Preheat the oven to 425oF and line a large sheet pan with parchment paper.
Combine 3 cups water and the lentils in a small pot and bring to a boil over medium-high heat. Cover, reduce the heat to low, and cook until the lentils are just about tender, about 20 minutes. Drain and rinse with cold water for 45 to 60 seconds, then transfer to a large bowl.
Meanwhile, add the sweet potatoes and cauliflower to a large bowl and toss with the oil, garlic, salt, and black pepper. Transfer to the sheet pan in one even layer. Bake until the sweet potatoes are crisp and fork tender, 20 to 25 minutes.

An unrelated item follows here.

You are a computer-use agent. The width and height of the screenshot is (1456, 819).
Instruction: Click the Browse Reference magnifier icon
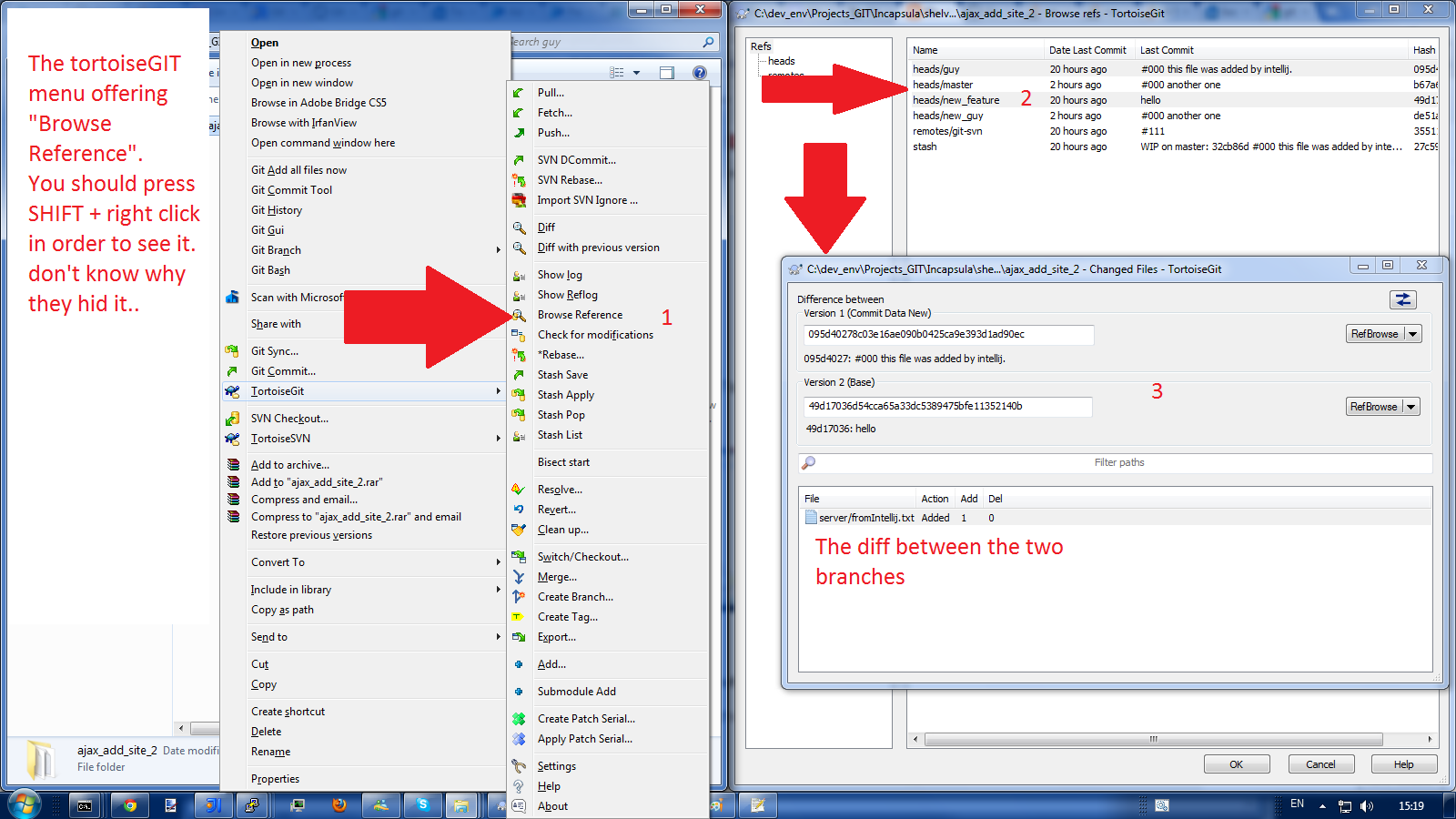pos(519,315)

Add the cooked lentils to the same sheet pan. Mix in the balsamic vinegar and honey, gently toss, and spread everything in one even layer. Return to the oven until the lentils, sweet potatoes, and cauliflower are very crisp, another 15 to 20 minutes.
While it bakes, prepare the balsamic tahini sauce: In a small bowl or jar, whisk together the balsamic vinegar, tahini, olive oil, honey, garlic powder, and a pinch of kosher salt and black pepper until smooth. Whisk in 1 tablespoon of warm water to thin it out. Taste and add additional salt and pepper if desired.
To serve, divide the sheet pan components between 4 bowls and drizzle each with the balsamic tahini sauce. Top each one with crumbled feta (if using) and sprinkle with chopped dill. Serve each bowl with a lemon wedge and squeeze the juice over everything right before enjoying.